EXERCISE BRIEF:
Show each line in the rows below that contains the string "height". Matching is case-sensitive.

DATA FOR PROCESSING:
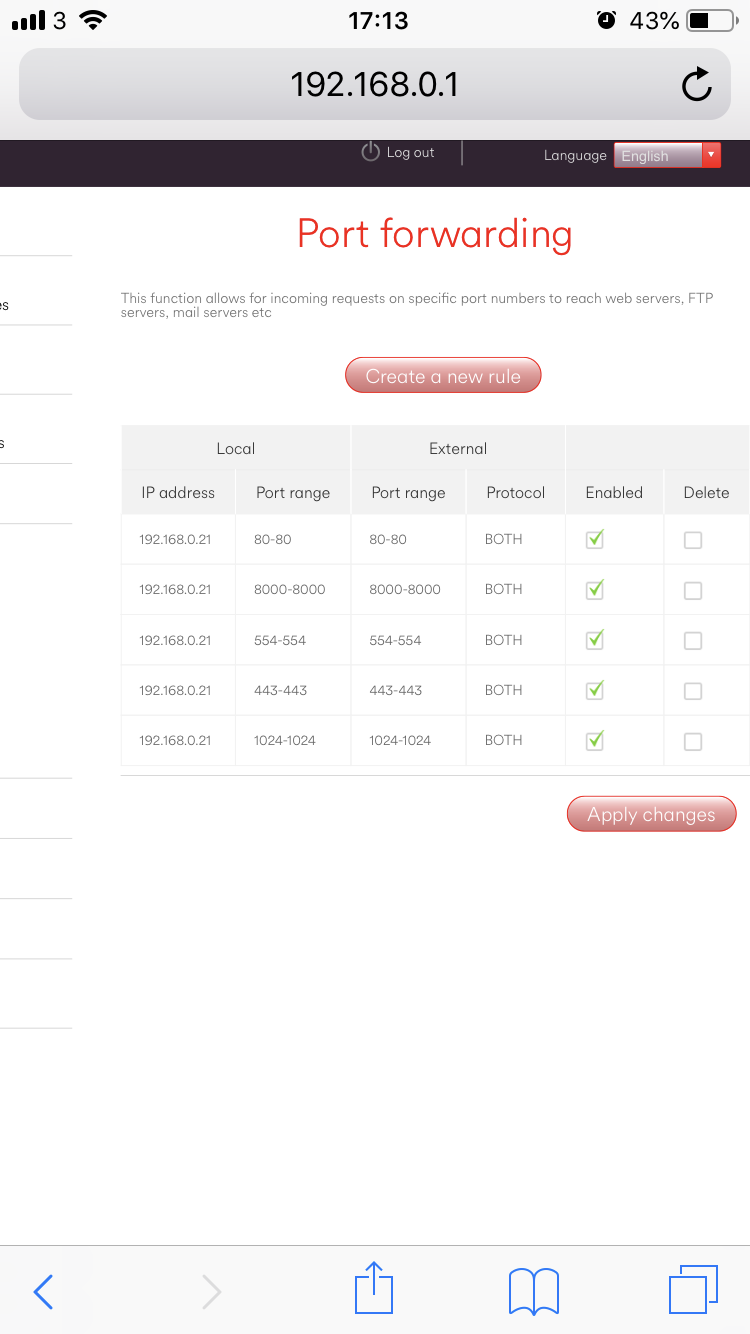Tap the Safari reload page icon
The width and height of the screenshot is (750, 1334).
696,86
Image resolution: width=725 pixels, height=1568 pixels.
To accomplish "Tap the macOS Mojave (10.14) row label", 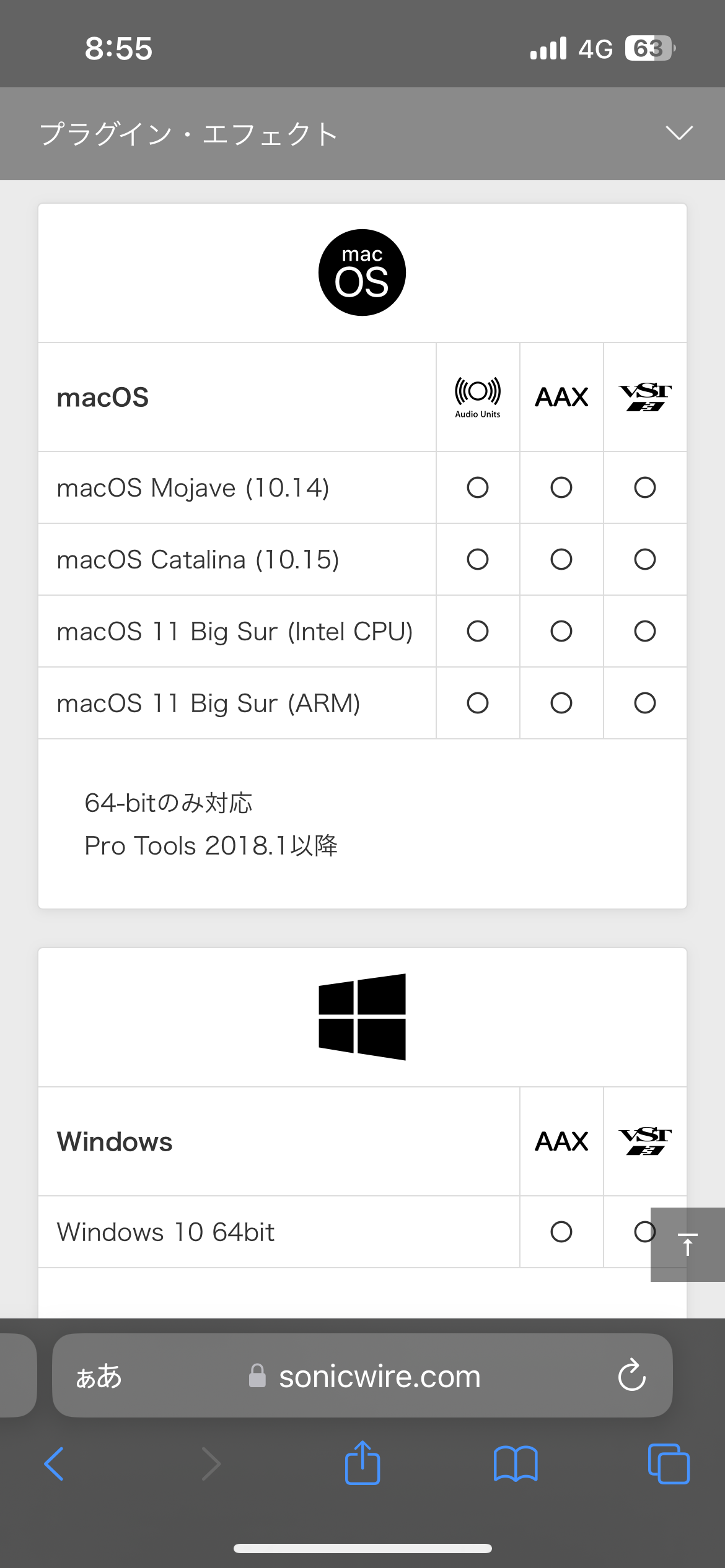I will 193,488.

CORRECT RESPONSE:
The width and height of the screenshot is (750, 1334).
Image resolution: width=725 pixels, height=1568 pixels.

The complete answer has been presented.